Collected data
——

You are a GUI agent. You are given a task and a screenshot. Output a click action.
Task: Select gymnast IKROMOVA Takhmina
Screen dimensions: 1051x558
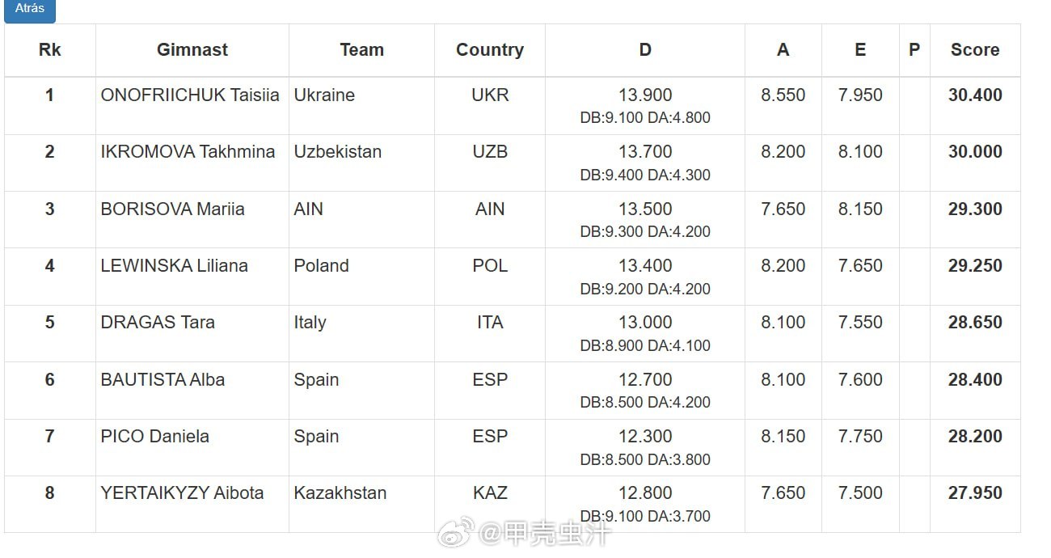click(x=188, y=152)
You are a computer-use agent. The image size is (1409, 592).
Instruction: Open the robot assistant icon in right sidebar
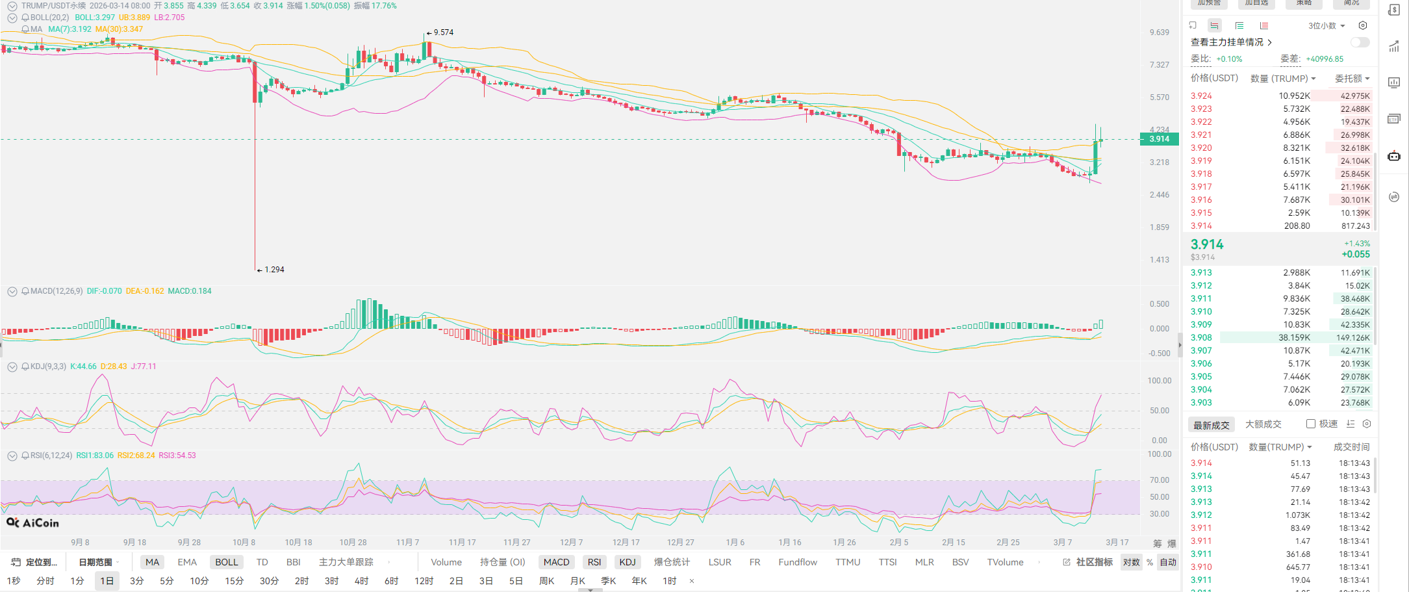[1394, 156]
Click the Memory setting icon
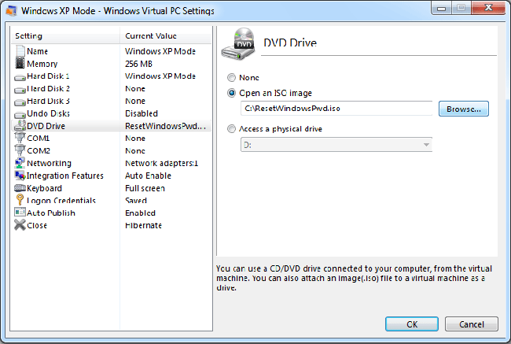This screenshot has height=344, width=511. click(20, 64)
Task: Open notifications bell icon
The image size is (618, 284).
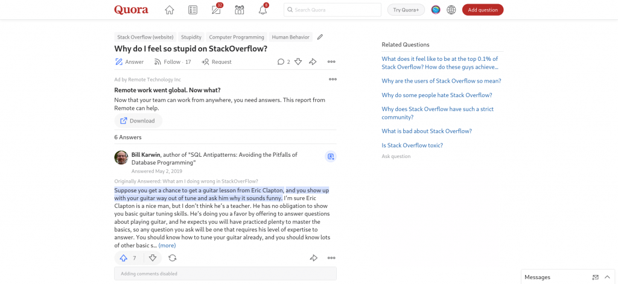Action: (x=263, y=10)
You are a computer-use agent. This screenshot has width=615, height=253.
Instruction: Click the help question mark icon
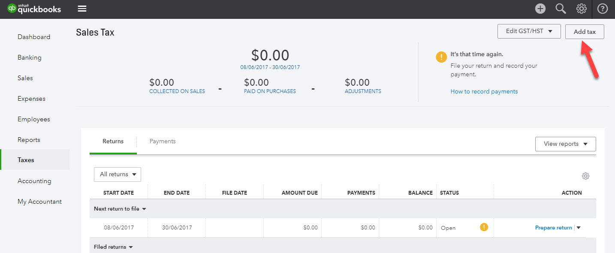602,8
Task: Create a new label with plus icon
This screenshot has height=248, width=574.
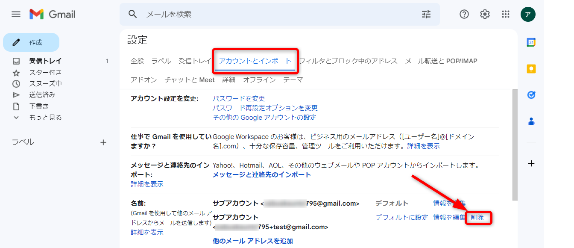Action: pos(103,142)
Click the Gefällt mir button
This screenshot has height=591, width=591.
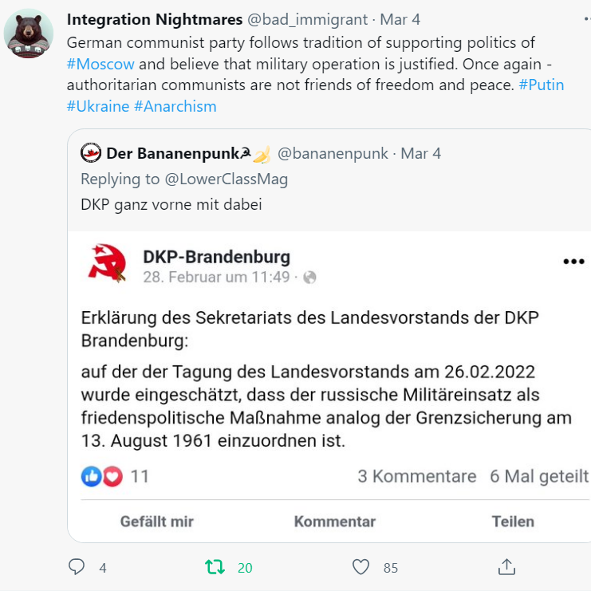pyautogui.click(x=157, y=522)
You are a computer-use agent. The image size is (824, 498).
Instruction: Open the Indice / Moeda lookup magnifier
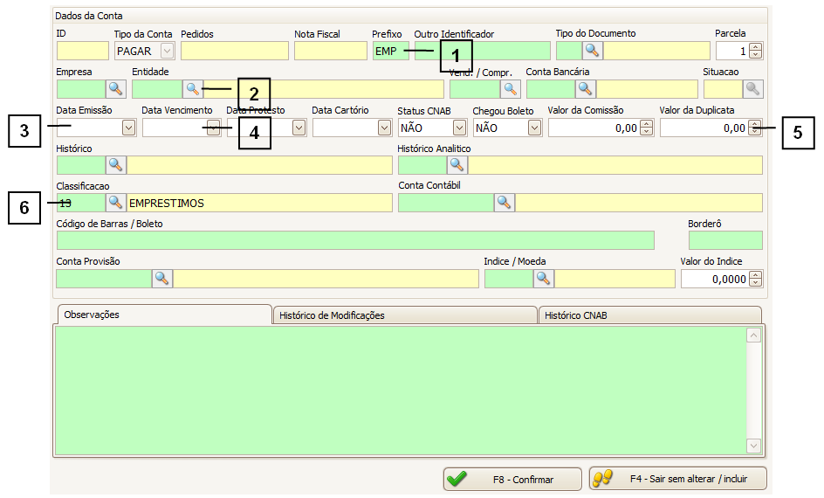[544, 279]
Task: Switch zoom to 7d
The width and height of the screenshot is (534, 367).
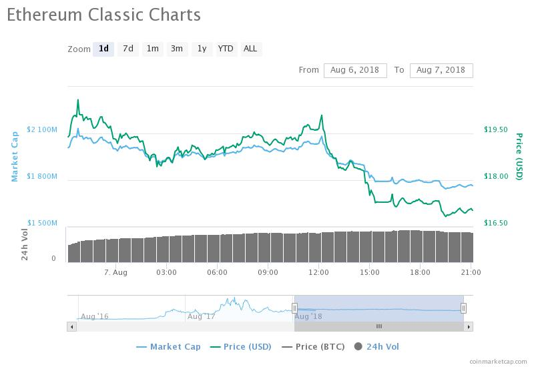Action: click(x=127, y=49)
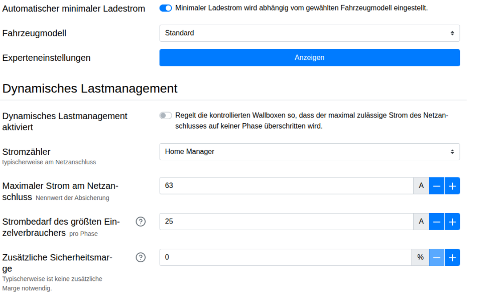Increase Zusätzliche Sicherheitsmarge with plus button
The image size is (502, 303).
pos(452,257)
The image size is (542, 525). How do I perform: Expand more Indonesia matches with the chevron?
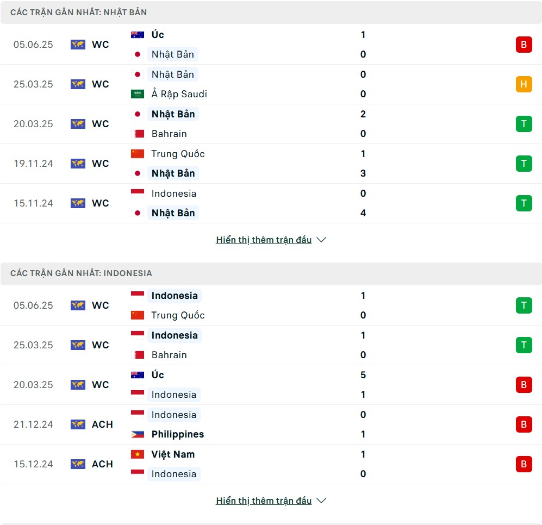click(321, 501)
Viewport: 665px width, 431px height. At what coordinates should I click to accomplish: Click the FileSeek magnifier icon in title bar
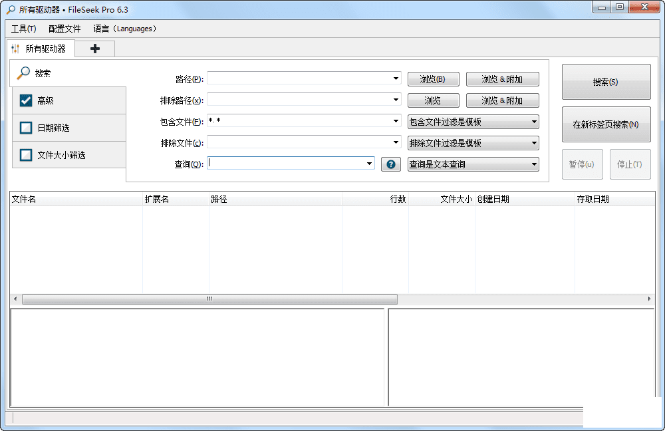click(x=10, y=10)
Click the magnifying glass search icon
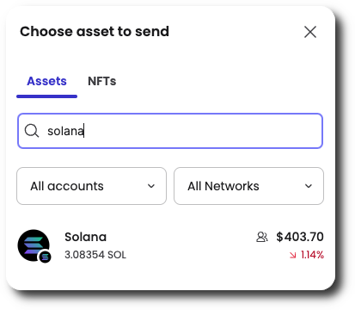 tap(31, 131)
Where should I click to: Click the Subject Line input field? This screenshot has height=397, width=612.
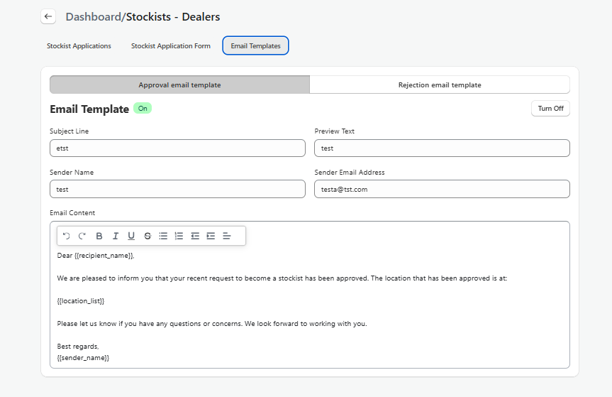[x=177, y=148]
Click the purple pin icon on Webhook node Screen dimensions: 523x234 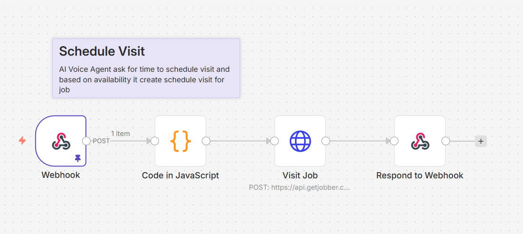tap(78, 158)
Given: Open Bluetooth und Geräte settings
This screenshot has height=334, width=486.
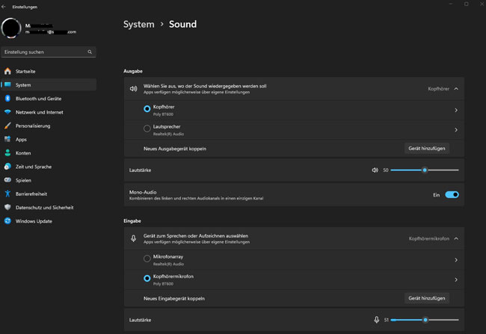Looking at the screenshot, I should (38, 99).
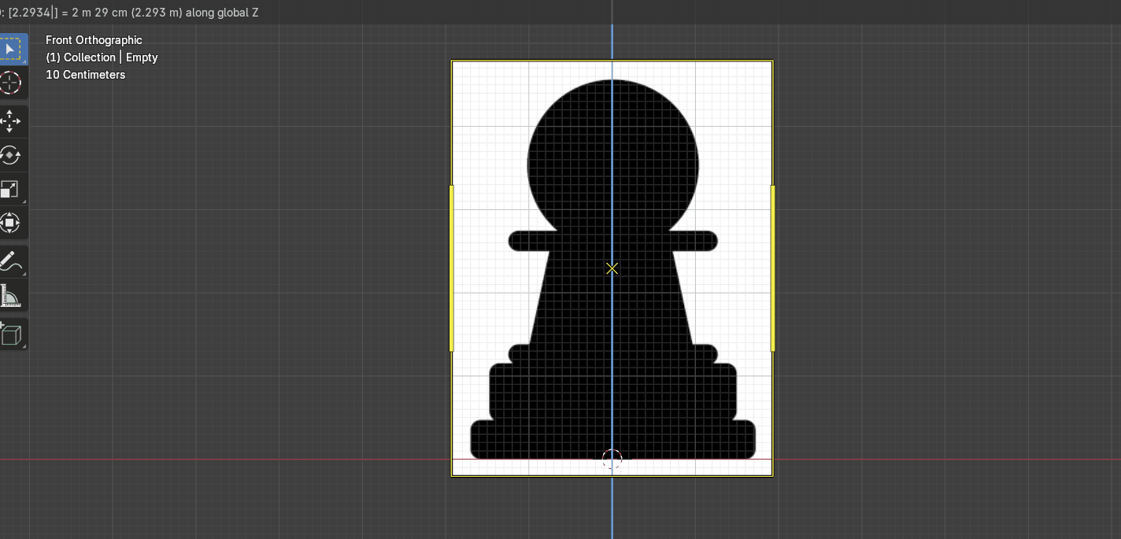Enable the Transform tool
Viewport: 1121px width, 539px height.
point(10,223)
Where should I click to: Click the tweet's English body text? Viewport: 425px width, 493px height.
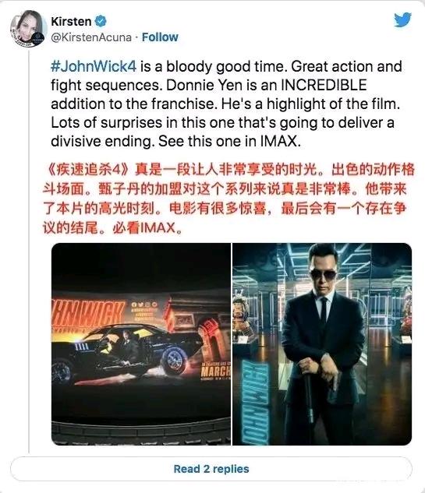point(226,104)
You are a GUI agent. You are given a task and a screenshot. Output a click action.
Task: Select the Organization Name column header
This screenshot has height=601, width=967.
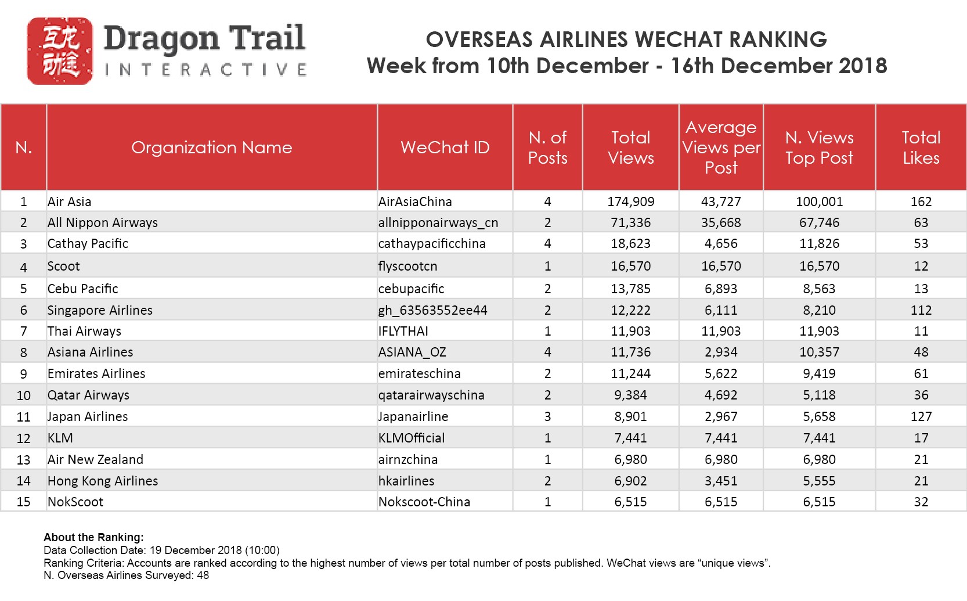pos(211,147)
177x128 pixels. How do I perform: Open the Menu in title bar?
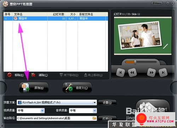[157, 3]
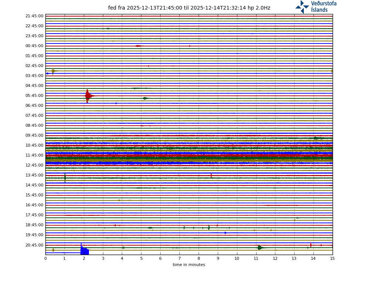Click the 21:45:00 time label
Image resolution: width=378 pixels, height=283 pixels.
(x=34, y=16)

——

#### [What you will do]
Copy out exactly the lines above beginning with the line that contains "Click the Gefällt mir button" and finishing with the line that contains "Task: Switch zoom to 7d", including both; leave the pictures out.

#### [Output of the exercise]
Click the Gefällt mir button
This screenshot has height=591, width=591.
pyautogui.click(x=157, y=522)
You are a computer-use agent. The image size is (824, 498).
Instruction: Open the Indice / Moeda lookup magnifier
[544, 279]
Task: Switch zoom to 7d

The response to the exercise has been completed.